Lecture 18—Laplace Beltrami

In the next two lectures we’ll take a deep dive into one of the most important objects not only in discrete differential geometry, but in differential geometry at large (not to mention physics!): the Laplace-Beltrami operator. This operator generalizes the familiar Laplacian you may have studied in vector calculus, which just gives the sum of second partial derivatives: \(\Delta \phi = \sum_i \partial^2 \phi_i / \partial x_i^2\). We’ll motivate Laplace-Beltrami from several points of view, talk about how to discretize it, and show how from a computational point of view it really is the —Swiss army knife— of geometry processing algorithms, essentially replacing the discrete Fourier transform from classical signal processing.

You can find a video lecture for these slides, from a talk given by Etienne Vouga, here.

6 thoughts on “Lecture 18—Laplace Beltrami”

    1. See this page for an updated discussion of the smooth setting, including a video. There’s also a video that covers the original slides, including the discrete side of things, recorded by one of my colleagues (Etienne Vouga), which you can find here.

  1. For $\int_M{f\nabla f }dA$, should I realize it as a quadratic form?
    If so, should I take f as $(a_0, a_1, a_2, …)$ with the Laplacian spectrum as its basis?
    Or should I take f as $(f(p_1), f(p_2), …)$ with indicator functions ${\{\mathbb I_{\{p\}}: p \in M}\}$? as its basis?

    1. Great question.

      First of all, you have to be a careful with these little triangles: \(\nabla\) denotes the gradient, whereas \(\Delta\) denotes the Laplacian. You can type the former in TeX as \nabla, and the latter as \Delta. The Dirichlet energy of a function \(u\) on a closed surface \(M\) can then be expressed as

      \[
      E_D(u) := \int_M u \Delta u\ dA.

Task directions:
Answer these about the Laplace-Beltrami lecture page:
(a) According to the opening paragraph, what does the familiar Laplacian from vector calculus give?
(b) Who gave the talk from which the video lecture for the slides was taken?
(c) In the reply to the question about the quadratic form, which symbol denotes the gradient and which denotes the Laplacian?
The listing that follows has no connection to the text above.

Dataset extract:
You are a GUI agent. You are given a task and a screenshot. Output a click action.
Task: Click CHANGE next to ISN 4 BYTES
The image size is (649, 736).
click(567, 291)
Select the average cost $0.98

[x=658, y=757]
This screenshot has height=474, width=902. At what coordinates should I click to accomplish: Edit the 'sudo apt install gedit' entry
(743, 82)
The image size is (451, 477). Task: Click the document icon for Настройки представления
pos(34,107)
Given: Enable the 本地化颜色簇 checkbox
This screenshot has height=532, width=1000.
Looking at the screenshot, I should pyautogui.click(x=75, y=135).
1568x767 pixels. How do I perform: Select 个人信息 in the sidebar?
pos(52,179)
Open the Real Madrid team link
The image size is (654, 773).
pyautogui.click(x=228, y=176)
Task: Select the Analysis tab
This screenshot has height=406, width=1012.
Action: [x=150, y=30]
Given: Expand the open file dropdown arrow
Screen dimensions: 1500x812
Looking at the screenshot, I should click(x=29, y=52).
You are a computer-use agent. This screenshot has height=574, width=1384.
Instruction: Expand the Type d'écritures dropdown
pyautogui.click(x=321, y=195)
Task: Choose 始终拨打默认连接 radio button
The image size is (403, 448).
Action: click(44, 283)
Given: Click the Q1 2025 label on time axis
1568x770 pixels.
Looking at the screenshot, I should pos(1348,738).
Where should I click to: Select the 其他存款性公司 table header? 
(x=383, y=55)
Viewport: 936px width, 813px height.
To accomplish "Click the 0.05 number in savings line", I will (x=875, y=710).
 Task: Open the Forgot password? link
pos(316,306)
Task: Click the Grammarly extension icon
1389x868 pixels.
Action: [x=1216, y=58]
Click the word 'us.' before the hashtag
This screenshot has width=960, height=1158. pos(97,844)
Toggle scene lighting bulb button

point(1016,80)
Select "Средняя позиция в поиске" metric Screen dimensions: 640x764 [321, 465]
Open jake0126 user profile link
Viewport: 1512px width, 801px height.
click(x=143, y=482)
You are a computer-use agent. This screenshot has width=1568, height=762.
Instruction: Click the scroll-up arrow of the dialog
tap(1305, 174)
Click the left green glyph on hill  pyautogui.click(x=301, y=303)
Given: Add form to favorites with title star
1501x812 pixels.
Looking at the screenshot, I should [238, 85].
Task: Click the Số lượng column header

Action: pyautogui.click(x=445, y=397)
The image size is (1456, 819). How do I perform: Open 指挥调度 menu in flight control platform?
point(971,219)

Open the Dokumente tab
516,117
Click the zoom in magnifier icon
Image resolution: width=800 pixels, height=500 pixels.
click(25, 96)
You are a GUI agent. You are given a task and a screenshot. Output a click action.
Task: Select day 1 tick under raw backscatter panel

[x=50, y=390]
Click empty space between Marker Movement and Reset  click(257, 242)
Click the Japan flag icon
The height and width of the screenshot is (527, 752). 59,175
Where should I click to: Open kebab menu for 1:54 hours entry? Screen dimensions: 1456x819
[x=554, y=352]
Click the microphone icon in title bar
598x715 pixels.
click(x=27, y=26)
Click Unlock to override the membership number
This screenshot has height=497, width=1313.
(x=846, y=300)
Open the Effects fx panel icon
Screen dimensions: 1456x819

Exercise answer:
(a) The sum of second partial derivatives.
(b) Etienne Vouga.
(c) ∇ (typed \nabla) denotes the gradient, and Δ (typed \Delta) denotes the Laplacian.